The Royal Navy’s June 22, 2022 posting read, “The NATO ships and around 90 aircraft – the most ever on Baltops – pitted their wits against each-other in testing warfare scenarios, battling threats beneath, on and above the waves.”

The Type 45 destroyer HMS Defender leaves Portsmouth naval base on May 1, 2021 for exercises in Scotland, prior to deployment to the Mediterranean, Black Sea and Indo-Pacific region as part of NATO's UK-led Carrier Strike Group 21. Just over seven weeks later, on June 23, 2021, HMS Defender was involved in a major provocation with the Russian armed forces in the Black Sea.

HMS Defender played a critical role in NATO provocations against Moscow leading up to Russia’s invasion of Ukraine.

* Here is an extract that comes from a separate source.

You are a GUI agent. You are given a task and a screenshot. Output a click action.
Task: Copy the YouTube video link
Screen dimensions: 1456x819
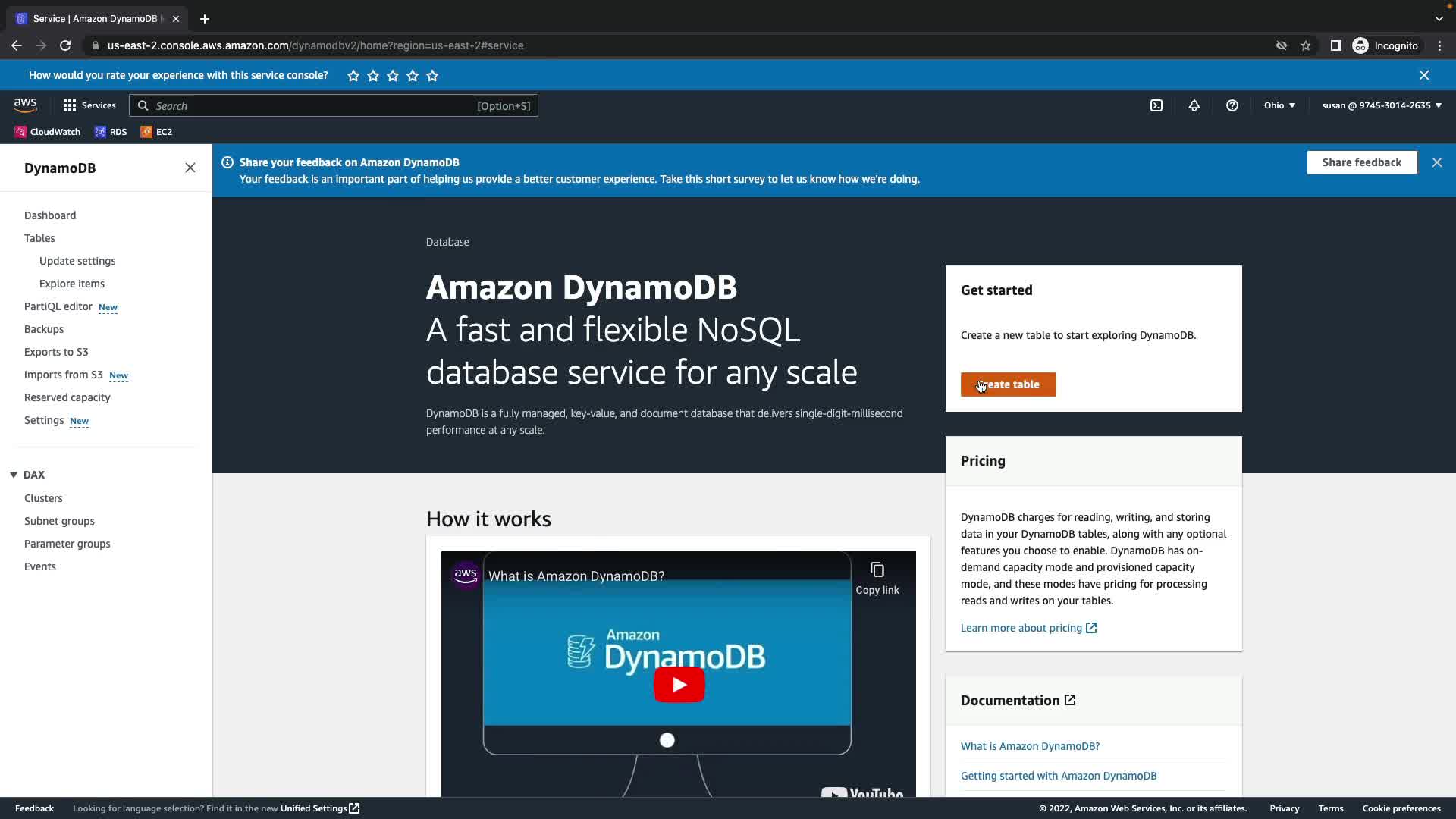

On June 23, 2021—almost exactly a year to the day prior to the Royal Navy statement on Defender’s role in BALTOPS 22—a Russian patrol ship fired a warning shot at Defender in the Black Sea off the coast of Crimea. This was followed by the dropping of high-explosive fragmentation bombs in the path of the UK vessel. Russia’s defence ministry stated the warship had made a 3-kilometre incursion into Russia’s territorial waters off Cape Fiolent in the south of Crimea.

Britain is up to its neck in provoking and then waging NATO’s war against Russia, having supplied billions of pounds in advanced military hardware to Ukraine. Wallace boasted in his speech to parliament last October, “We have trained 7,000 [Ukrainian troops] so far. We are on target to complete 10,000, and then another 20,000-plus next year,” adding, “We are now looking at what we can do with larger units, by helping Ukraine to train at company and battalion level.”

This is only a glimpse of the real picture concerning the UK’s involvement. The leaked intelligence documents also confirm that UK special forces troops are operating on the ground, in the Ukrainian war zone. A classified document less than two weeks old—dated March 1, 2023—labelled “secret” and headed “US/NATO SOF in UKR”, appears by its markings to have been prepared for senior US defence officials. It lists Britain as supplying more than half of all 97 western special forces (50), followed by Latvia (17); France (15); USA (14); and Netherlands (1).

The Guardian noted, “The UK’s special forces include the SAS, the Special Boat Service, the Special Reconnaissance Regiment, as well as several other secretive military units such as the 18 (UKSF) Signals Regiment.”

Britain’s special forces have been involved in the war against Russia from the get-go. As far back as April last year, only two months after Russia’s invasion, the Times published, “British special forces ‘are training local troops in Ukraine’: Serving UK soldiers ‘on ground’ for first time”. It reported, “Officers from two [Ukrainian] battalions stationed in and around the capital said they had undergone military training, one last week and the other the week before.”

The special forces are operating alongside conventional Royal Marine troops. Last December, a leading British army general, Lieutenant General Robert Magowan, admitted that Royal Marines have been deployed on “discreet operations” inside Ukraine.